Liz Webster: Keir Starmer is the architect of his own political crisis…

🔴 Keir Starmer is the architect of his own political crisis. He entered Downing Street declaring he would do unpopular things. That was the fatal mistake. A huge 2024 majority built largely on anti-Tory tactical voting was treated like a personal mandate for pain instead of a warning to rebuild trust. Winter Fuel cuts. Farm tax on family holdings. Welfare tightening. Brexit trade politics stitched together through executive power while Parliament was sidelined. All delivered by a leader the country never truly knew or emotionally connected with. Starmer governed as if voters owed Labour loyalty simply for not being the Conservatives. 🔥 Now the consequences have arrived with @AndyBurnhamGM as a unifying alternative. Britain wants a different political direction: • end austerity • less Westminster managerialism • end Brexit denial • and less attachment to the post-2010 economic model Starmer hasn’t lost public trust, he never won it in the first place! He mistook relief for enthusiasm and that is why the civil war has begun. #Burnham4PM

Ben Judah: There is a lack of seriousness in the Franco-British plan…

There is a lack of seriousness in the Franco-British plan for a Maritime Coalition to “unblock the Straits of Hormuz.” It will only operate —“with Iranian permission.” Our Gulf partners don’t need us to do deals with Iran to reopen the Straits. They can do that on their own. Presenting what are essentially media and Trump management plans like this as a serious endeavour in the Gulf to allies who can see through them undermines our credibility. Better modesty and honesty: we can offer some maritime support once others make a deal to help drive down maritime insurance. https://gov.uk/government/news/uk-and-france-to-lead-multinational-strait-of-hormuz-military-planning-conference#:~:text=At%20the%20Summit%2C%20they%20called,and%20conduct%20mine%20clearance%20operations.

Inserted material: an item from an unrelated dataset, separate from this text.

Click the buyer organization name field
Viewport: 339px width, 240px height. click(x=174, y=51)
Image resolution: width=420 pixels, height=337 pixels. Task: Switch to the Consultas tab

Edwin Hayward: Labour's dire situation is easy to understand…

Labour's dire situation is easy to understand if you look at it with eyes wide open. Starmer won a huge majority of MPs but Labour's vote share in doing so was very low at just 33.7%. Compare that to Johnson in 2019 who won 43.6% of all votes. It's only FPTP that delivered the parliamentary majority Labour now enjoy. So any "Labour landslide" narrative strictly applies only to the number of Labour MPs in power, but crucially not to Labour's appeal with voters in general. A lot of the 33.7% were people who just wanted to see the back of the Tories. They weren't Starmer Labour voters. They would have voted for a balloon on a stick. Now add in rising interest in Reform and in the Green Party since 2024, and you'll see that Starmer's wafer thin actual electoral advantage has been obliterated. Put plainly: Labour WILL lose in 2029 unless something DRASTIC changes. (And even then they may well yet lose.) Starmer cannot make drastic changes. His hands are tied by his role in drafting the manifesto, by his various red lines, by his actions in the first two years as PM, and by the slate of upcoming initiatives he just unveiled in the King's Speech. But a new leader (especially someone not closely connected with Starmer's administration and therefore untainted by it) could tear everything up and start fresh in a completely different direction. Would that be enough? Who knows. It would take some skilled manoeuvring, that's for sure. Will Labour lose if they continue under Starmer? 100%. Roll the dice: have a chance. Stay the course: failure guaranteed.